-- PROBLEM TO WORK ON --
Where the word "Ochrona" appears in a line below, copy the whole line.

-- LISTED RECORDS --
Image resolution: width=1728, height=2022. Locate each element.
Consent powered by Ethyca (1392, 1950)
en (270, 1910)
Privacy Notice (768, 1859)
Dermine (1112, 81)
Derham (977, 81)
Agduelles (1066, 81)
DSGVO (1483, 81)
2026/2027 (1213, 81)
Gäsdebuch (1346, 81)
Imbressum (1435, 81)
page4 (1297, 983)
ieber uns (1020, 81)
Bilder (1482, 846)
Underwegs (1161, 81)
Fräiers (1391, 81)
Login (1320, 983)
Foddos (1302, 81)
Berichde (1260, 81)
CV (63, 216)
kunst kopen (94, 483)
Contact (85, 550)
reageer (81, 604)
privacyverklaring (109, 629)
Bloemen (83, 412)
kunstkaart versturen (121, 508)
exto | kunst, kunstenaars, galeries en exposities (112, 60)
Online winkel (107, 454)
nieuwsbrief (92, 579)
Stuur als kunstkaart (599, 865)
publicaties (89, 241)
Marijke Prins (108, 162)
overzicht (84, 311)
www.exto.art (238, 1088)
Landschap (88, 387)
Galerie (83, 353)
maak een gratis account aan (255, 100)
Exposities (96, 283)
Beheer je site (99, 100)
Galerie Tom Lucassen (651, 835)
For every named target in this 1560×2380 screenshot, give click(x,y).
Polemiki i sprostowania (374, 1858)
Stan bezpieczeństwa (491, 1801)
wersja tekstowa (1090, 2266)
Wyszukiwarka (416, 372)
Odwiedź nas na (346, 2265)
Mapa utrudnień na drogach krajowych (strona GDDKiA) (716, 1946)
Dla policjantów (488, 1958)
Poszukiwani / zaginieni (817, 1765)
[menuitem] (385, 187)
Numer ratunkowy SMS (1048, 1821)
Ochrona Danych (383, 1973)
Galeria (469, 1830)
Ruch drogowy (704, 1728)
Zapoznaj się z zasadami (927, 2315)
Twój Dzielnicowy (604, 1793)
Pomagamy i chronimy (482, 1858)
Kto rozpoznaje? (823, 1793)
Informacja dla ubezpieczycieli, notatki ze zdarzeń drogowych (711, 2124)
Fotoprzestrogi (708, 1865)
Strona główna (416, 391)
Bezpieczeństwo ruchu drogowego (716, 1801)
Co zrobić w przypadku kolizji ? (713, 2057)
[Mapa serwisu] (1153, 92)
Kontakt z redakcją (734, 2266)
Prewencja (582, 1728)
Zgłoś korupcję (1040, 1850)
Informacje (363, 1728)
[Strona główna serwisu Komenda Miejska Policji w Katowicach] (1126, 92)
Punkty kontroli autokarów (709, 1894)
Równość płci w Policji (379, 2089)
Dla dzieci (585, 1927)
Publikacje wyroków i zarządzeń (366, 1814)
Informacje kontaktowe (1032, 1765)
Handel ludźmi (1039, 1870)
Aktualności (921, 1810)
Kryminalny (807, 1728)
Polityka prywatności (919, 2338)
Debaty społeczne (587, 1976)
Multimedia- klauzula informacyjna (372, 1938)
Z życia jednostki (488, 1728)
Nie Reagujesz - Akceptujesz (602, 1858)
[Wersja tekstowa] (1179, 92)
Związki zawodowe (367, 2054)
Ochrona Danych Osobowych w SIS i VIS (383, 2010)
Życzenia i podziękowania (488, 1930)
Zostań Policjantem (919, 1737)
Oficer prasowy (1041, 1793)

-- EXPECTED ANSWER --
Ochrona Danych (383, 1973)
Ochrona Danych Osobowych w SIS i VIS (383, 2010)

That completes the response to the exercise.